Abstract
Background Establishing a curative strategy for multiple myeloma (MM) remains a significant challenge. While cure is defined as a sustained disease-free remission after treatment discontinuation, not all patients still achieve this outcome. However, recent results with CAR-T therapy offer considerable promise, with some patients experiencing long-term (5+ years) disease-free survival following treatment completion (Voorhees PM. ASCO2025 #7507). Conversely, conventional therapies with novel agents have shown limited disease-free intervals, and treatment interruptions often lead to relapse. The mechanism of CAR-T therapy suggests that anti-tumor effects by MM-targeted T cells contribute to this prolonged remission. Extended disease-free intervals correlate with improved outcomes. Therefore, it is crucial to identify the underlying factors in patients with such long-term remission.
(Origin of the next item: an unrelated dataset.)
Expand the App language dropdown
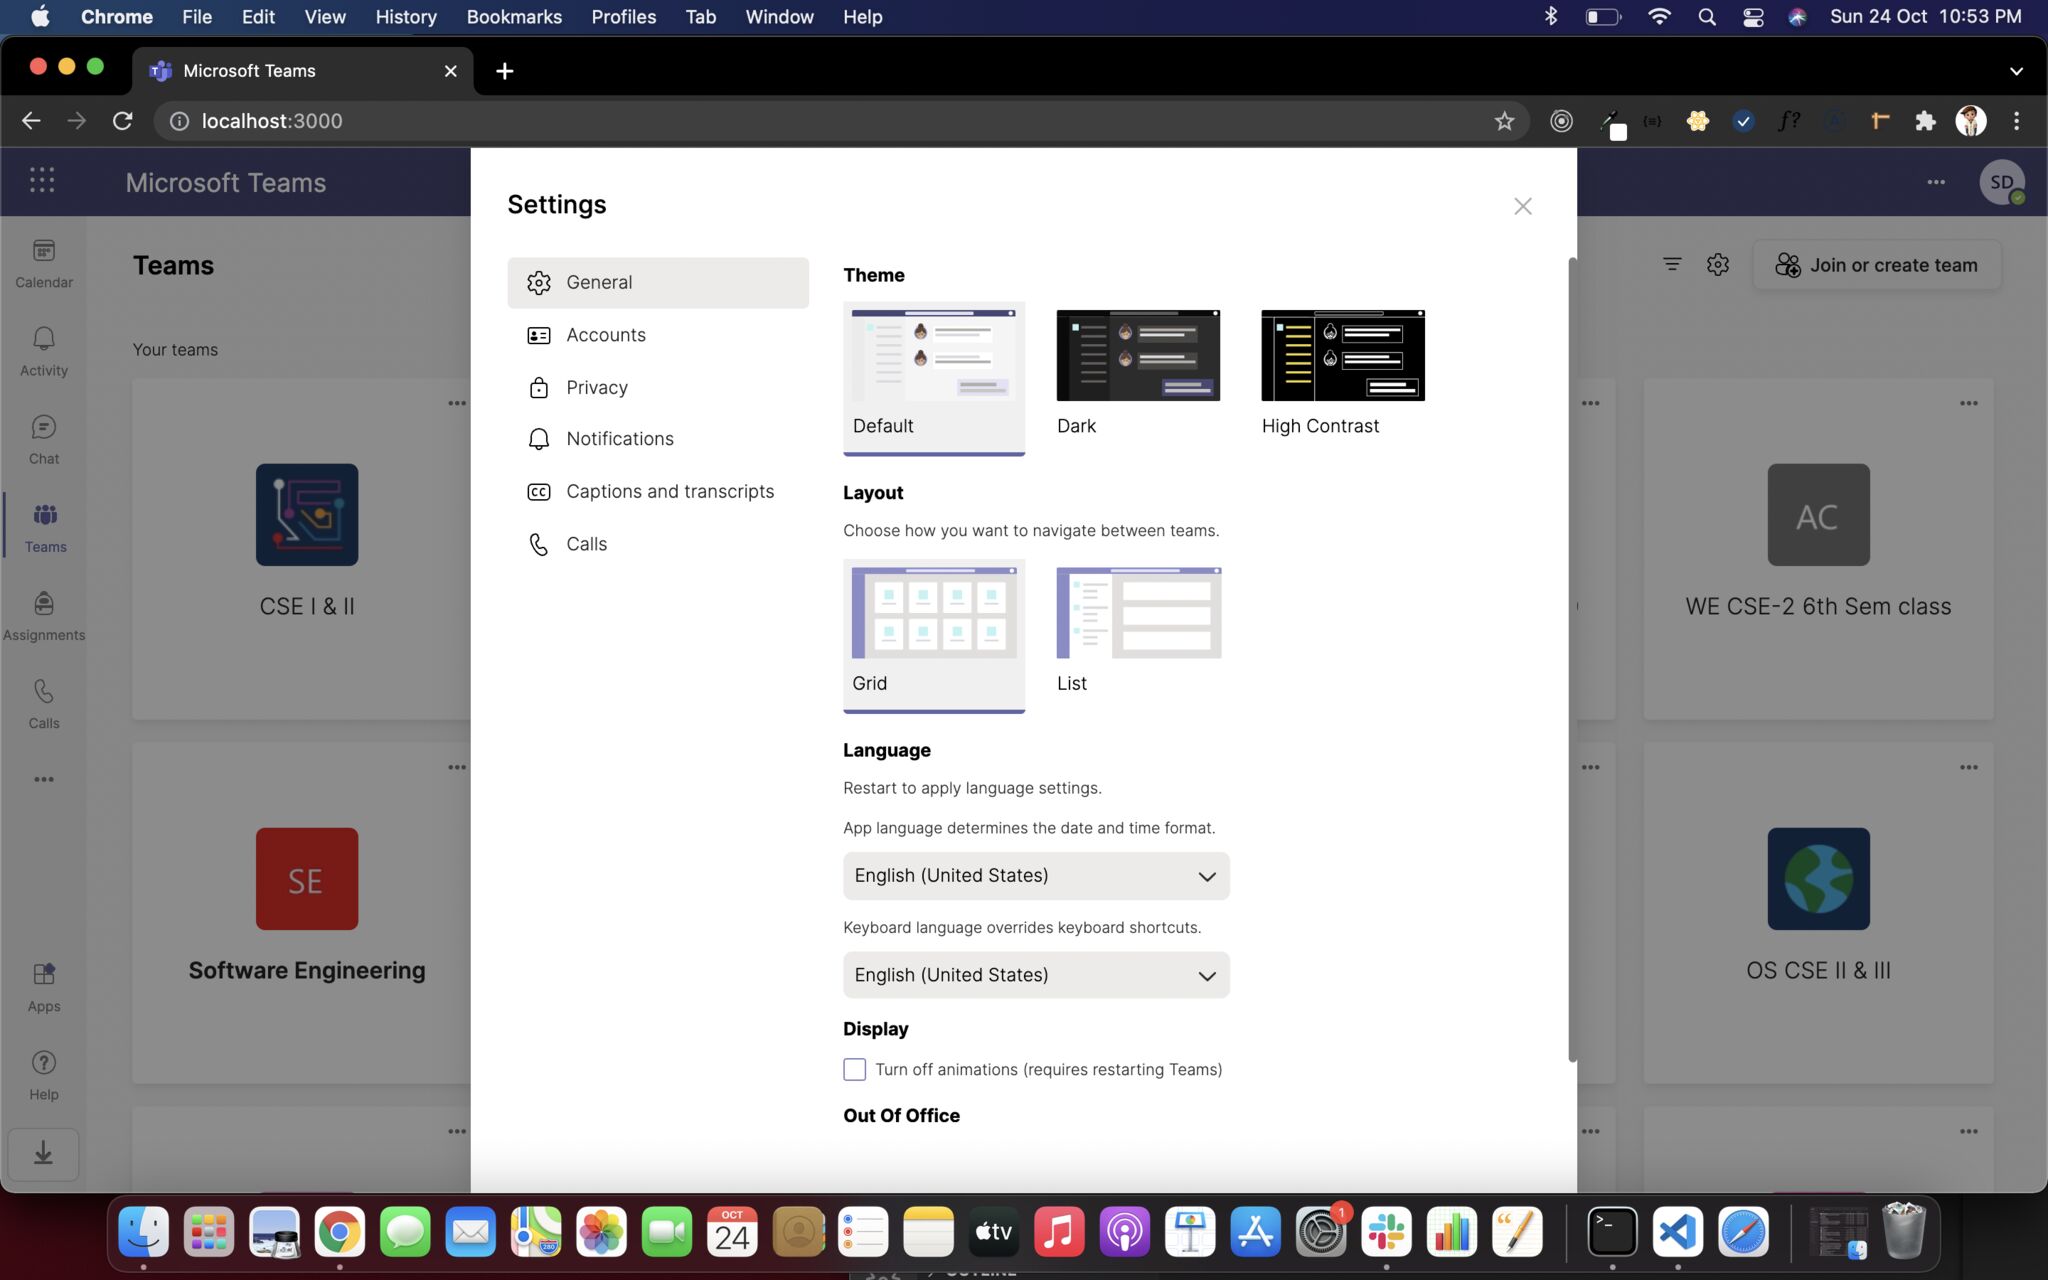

This study aims to comprehensively analyze the genetic background of this patient subgroup.
Methods We analyzed 282 newly diagnosed MM patients retrospectively (National Center for Global Health and Medicine and Tokyo-Kita Medical Center, 2007-2025). Clinical specimens from our institutional biobank underwent genetic analysis.
Results Among our cohort, we identified two patients who maintained remission for 10+ years despite discontinuing anti-MM treatment, with contrasting clinical courses. The first patient maintained treatment-free remission for 14 years after discontinuing thalidomide (Thal) maintenance, following remission induction and tandem autologous stem cell transplantation (ASCT). In contrast, the second patient presented with multiple bone lesions and primary refractoriness. Despite aggressive recurrence after tandem ASCT, salvage with VTD-PACE and an additional ASCT proved effective. This patient has since maintained remission for 12 years without anti-MM treatment.
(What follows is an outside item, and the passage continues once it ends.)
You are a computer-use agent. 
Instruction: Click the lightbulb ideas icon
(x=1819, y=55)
We investigated factors dedicated to their clinical courses, from both tumor and host background. In both cases, Whole-exome sequencing revealed no mutations in genes such as KRAS, MYC, or TP53, related to MM progression (Bolli N. Nat Commun 2014;5:2997), nor ASXL1 and TET2, leading to CHIP (Lionetti M. Blood2023;146(5):571). Therefore, we performed HLA typing to investigate the host immune factors. Patients in this subgroup shared a haplotype containing HLA-B*46, predominantly distributed in East Asia. Given the frequency of this haplotype in Japan, this result is considered statistically significant.
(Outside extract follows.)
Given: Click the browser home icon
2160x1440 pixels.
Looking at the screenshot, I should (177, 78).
Discussion Dimopoulos reported that usage of Thal was associated with Ultra-Long-Term survival (ASH2024 #1948). Our cases also received Thal before treatment discontinuation, maintaining remission not only for Long-Term (LT) but also with Treatment-Free status. These suggest that Thal may be effective for long-term disease control. However, among long-term survivors, patients in remission with Treatment-Free are extremely rare. Therefore, additional factors are likely necessary to achieve LT Treatment-Free R. Genomic analysis of our cases revealed no tumor-specific mutations that could explain the clinical course. However, haplotype sharing, including HLA-B*46, was identified as an immunological background factor. A cohort of Japanese MM patients enrolled in clinical trial (JCOG1105) showed no significant difference in the prevalence of the HLA-B*46 haplotype compared to healthy individuals (Ri M. Cancer Sci 112(12)5011). Nevertheless, given its significant association with our subgroup, the HLA-B*46 haplotype may be essential for maintaining LT-TFR. While rare in Europe and the US, the HLA-B*46 haplotype is relatively frequent in East Asia, including Japan and China. Considering the lower incidence of myeloma in East Asia than in Africa and Europe, the HLA-B*46 haplotype might confer a protective effect against myeloma. Thal is approved for myeloma and leprosy in Asia. Regarding leprosy, immune surveillance by HLA-B*46 allele provides greater protection than the others. This effect may have contributed to the increased frequency of this allele in Asia, as reported (Hilton HG. Cell Rep. 2017;19(7):1394). These results suggest a potential correlation between the efficacy of Thal and the coverage of specific immune surveillance.
Conclusion We identified a patient subgroup achieving Treatment-Free Remission for 10+ years. This clinical status represents the closest approximation to a cure in MM. Given the rarity of such cases, we need further analysis of this patient subgroup.